At the time it was recorded, "Bohemian Rhapsody" was the most expensive single ever made. Recorded over many weeks and in a total of five different studios, Queen and producer Roy Baker managed to spend a great deal of money while still only laying down a total of 24 tracks—24-track recorders were the technology available at the time. Moving through five studios and re-formatting the tapes several times, the members of Queen, guided by Freddie Mercury's epic vision, labored heavily to make "Bohemian Rhapsody" a reality.

Queen was considered somewhat anarchic and wild on and off stage. Some, then, would be surprised to learn that their work ethic in the studio was incredibly serious and disciplined: they often spent 14-hour days in the studio with Baker, day after day, during the making of A Night At The Opera. The process was not without conflict, but their agreement was that whoever had written the song got to guide the process, carefully showing others what he wanted. The whole band realized early on that "Bohemian Rhapsody" had the potential to become a big hit, and they threw themselves into it.

The process began with the ballad section, which seems simple enough: a three-part harmony over Freddie's solo singing and some ballad-y piano stuff. To give it the richness Freddie wanted, each part in the three-part harmony was recorded three times, then played back onto a single track. Then the three separate parts were played back together onto a single track—ending up with one vocal harmony track that actually has a total of nine recordings on it. This effect, called "bouncing" a track, can be created with the click of a button in Garage Band today, although some would argue that it's quite not the same. The old-school approach produced its own effects:

"We would do this to each background vocal part across the song and ended up with fourth generation dupes on just one of the parts," says Baker in an article about the making of "Bo Rhap." "By the time we mixed two of the other parts together, the first part was up to eight generations. This was before we wore out the master and began making 24-track to 24-track tape transfers. Once that had happened, the distortion factor on those vocals was very, very high."

Then came the opera section, also laden with bounced tracks and rapidly changing vocals. Plus, when they went into the studio, Freddie and the rest couldn't resist making the opera part bigger and bigger:

"It was the first time that an opera section had been incorporated into a pop record, let alone a Number One," says Baker. "It was obviously very unusual and we originally planned to have just a couple of 'Galileos'. But things often have a habit of evolving differently once you're inside the studio, and it did get longer and bigger. The beginning section was pretty spot on and the end section was fairly similar, although we obviously embellished it with guitars and lots of overdubs. But the opera section ended up nothing like the original concept, because we kept changing it and adding things to it."

The approach to adding on more 'Galileos' was serious analog, nothing like the cut-and-paste computer technology producers use today: "The opera bit was getting longer, and so we kept splicing huge lengths of tape on to the reel.

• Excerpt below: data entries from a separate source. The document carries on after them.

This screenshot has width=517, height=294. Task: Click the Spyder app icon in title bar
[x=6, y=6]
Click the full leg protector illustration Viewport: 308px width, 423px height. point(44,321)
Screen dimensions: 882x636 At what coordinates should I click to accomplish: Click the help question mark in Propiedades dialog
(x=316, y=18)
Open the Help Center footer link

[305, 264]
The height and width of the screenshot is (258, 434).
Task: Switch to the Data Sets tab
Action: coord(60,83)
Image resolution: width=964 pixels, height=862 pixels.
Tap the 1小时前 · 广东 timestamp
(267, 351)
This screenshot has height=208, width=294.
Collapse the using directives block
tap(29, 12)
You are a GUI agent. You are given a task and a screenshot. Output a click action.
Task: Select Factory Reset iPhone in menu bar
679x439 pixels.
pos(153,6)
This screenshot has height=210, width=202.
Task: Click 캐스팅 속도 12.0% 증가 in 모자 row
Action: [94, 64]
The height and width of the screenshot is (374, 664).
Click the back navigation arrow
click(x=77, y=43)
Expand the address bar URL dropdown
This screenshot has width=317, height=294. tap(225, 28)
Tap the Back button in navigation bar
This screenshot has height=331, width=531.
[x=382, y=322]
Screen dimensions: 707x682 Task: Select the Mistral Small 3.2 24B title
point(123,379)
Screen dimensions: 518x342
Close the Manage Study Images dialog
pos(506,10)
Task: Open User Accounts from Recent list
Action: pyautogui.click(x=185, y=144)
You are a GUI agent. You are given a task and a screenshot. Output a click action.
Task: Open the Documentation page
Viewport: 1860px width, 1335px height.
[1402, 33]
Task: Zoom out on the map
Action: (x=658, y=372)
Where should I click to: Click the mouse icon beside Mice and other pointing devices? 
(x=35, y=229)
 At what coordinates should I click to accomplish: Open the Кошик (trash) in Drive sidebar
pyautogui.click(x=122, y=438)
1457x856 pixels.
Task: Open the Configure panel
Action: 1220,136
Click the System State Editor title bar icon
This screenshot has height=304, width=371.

Every time Freddie came up with another 'Galileo', I would add another piece of tape to the reel, which was beginning to look like a zebra crossing whizzing by! This went on over a three or four day period, while we decided on the length of the section. That section alone took about three weeks to record, which in 1975 was the average time spent on a whole album."

Finally, they recorded the hard-rock section followed by a soaring return to quiet ballad. The rock section was more classic Queen, and production-wise it resembles other songs and albums of theirs in more superficial ways. But the smoothness of the transition from opera section to rock conclusion should not be underestimated: Brian May's guitar-playing deserves some credit there, as does Freddie's versatile singing. All-in-all, "Bohemian Rhapsody" is a musical adventure worthy of being revisited, reviewed, and even imitated—although we doubt anyone could pull that off better than The Muppets.